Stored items
-- START --
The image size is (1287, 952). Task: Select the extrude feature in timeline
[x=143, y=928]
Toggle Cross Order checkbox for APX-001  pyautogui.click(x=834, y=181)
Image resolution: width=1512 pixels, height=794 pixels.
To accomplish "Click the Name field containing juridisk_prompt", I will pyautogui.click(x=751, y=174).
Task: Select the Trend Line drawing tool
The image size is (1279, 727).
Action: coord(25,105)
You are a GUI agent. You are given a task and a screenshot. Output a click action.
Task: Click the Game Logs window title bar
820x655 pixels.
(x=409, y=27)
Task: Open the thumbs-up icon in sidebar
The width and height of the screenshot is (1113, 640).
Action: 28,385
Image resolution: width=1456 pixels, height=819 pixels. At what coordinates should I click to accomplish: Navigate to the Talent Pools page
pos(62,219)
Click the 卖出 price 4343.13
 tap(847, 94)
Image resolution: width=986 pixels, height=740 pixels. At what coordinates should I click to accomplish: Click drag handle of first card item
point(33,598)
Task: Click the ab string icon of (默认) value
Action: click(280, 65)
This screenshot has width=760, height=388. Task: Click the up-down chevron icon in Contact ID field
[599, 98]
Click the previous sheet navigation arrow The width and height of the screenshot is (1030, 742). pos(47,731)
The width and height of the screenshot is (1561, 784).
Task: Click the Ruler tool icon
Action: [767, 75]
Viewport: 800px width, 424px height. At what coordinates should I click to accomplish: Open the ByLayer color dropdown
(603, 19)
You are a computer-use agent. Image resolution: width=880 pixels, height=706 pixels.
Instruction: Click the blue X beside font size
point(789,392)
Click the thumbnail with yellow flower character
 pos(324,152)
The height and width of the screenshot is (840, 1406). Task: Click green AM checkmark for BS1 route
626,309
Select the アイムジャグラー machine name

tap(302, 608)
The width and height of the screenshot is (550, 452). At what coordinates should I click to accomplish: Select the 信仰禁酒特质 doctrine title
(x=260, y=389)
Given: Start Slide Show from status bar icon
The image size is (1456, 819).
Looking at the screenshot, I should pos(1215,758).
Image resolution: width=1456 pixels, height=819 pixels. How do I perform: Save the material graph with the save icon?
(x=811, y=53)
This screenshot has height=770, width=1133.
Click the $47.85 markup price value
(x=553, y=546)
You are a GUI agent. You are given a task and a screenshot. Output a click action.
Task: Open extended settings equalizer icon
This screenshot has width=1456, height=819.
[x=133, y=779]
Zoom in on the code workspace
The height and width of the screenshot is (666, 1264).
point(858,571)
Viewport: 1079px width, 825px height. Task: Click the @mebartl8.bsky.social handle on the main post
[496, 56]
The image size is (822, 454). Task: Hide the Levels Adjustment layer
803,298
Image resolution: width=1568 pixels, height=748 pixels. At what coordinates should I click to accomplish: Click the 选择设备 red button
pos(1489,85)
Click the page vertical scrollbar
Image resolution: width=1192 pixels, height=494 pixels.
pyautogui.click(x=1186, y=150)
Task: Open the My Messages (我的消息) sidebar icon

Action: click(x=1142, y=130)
-- END --
* [Objective]
Render every line of the records above as a numbered list, omitting the blank lines.

* [Result]
1. The image size is (1287, 952). Task: Select the extrude feature in timeline
2. [x=143, y=928]
3. Toggle Cross Order checkbox for APX-001  pyautogui.click(x=834, y=181)
4. Image resolution: width=1512 pixels, height=794 pixels.
5. To accomplish "Click the Name field containing juridisk_prompt", I will pyautogui.click(x=751, y=174).
6. Task: Select the Trend Line drawing tool
7. The image size is (1279, 727).
8. Action: coord(25,105)
9. You are a GUI agent. You are given a task and a screenshot. Output a click action.
10. Task: Click the Game Logs window title bar
11. 820x655 pixels.
12. (x=409, y=27)
13. Task: Open the thumbs-up icon in sidebar
14. The width and height of the screenshot is (1113, 640).
15. Action: 28,385
16. Image resolution: width=1456 pixels, height=819 pixels. At what coordinates should I click to accomplish: Navigate to the Talent Pools page
17. pos(62,219)
18. Click the 卖出 price 4343.13
19.  tap(847, 94)
20. Image resolution: width=986 pixels, height=740 pixels. At what coordinates should I click to accomplish: Click drag handle of first card item
21. point(33,598)
22. Task: Click the ab string icon of (默认) value
23. Action: click(280, 65)
24. This screenshot has width=760, height=388. Task: Click the up-down chevron icon in Contact ID field
25. [599, 98]
26. Click the previous sheet navigation arrow The width and height of the screenshot is (1030, 742). pos(47,731)
27. The width and height of the screenshot is (1561, 784).
28. Task: Click the Ruler tool icon
29. Action: [767, 75]
30. Viewport: 800px width, 424px height. At what coordinates should I click to accomplish: Open the ByLayer color dropdown
31. (603, 19)
32. You are a computer-use agent. Image resolution: width=880 pixels, height=706 pixels.
33. Instruction: Click the blue X beside font size
34. point(789,392)
35. Click the thumbnail with yellow flower character
36.  pos(324,152)
37. The height and width of the screenshot is (840, 1406). Task: Click green AM checkmark for BS1 route
38. 626,309
39. Select the アイムジャグラー machine name
40. tap(302, 608)
41. The width and height of the screenshot is (550, 452). At what coordinates should I click to accomplish: Select the 信仰禁酒特质 doctrine title
42. (x=260, y=389)
43. Given: Start Slide Show from status bar icon
44. The image size is (1456, 819).
45. Looking at the screenshot, I should pos(1215,758).
46. Image resolution: width=1456 pixels, height=819 pixels. How do I perform: Save the material graph with the save icon?
47. (x=811, y=53)
48. This screenshot has height=770, width=1133.
49. Click the $47.85 markup price value
50. (x=553, y=546)
51. You are a GUI agent. You are given a task and a screenshot. Output a click action.
52. Task: Open extended settings equalizer icon
53. This screenshot has width=1456, height=819.
54. [x=133, y=779]
55. Zoom in on the code workspace
56. The height and width of the screenshot is (666, 1264).
57. point(858,571)
58. Viewport: 1079px width, 825px height. Task: Click the @mebartl8.bsky.social handle on the main post
59. [496, 56]
60. The image size is (822, 454). Task: Hide the Levels Adjustment layer
61. 803,298
62. Image resolution: width=1568 pixels, height=748 pixels. At what coordinates should I click to accomplish: Click the 选择设备 red button
63. pos(1489,85)
64. Click the page vertical scrollbar
65. Image resolution: width=1192 pixels, height=494 pixels.
66. pyautogui.click(x=1186, y=150)
67. Task: Open the My Messages (我的消息) sidebar icon
68. Action: click(x=1142, y=130)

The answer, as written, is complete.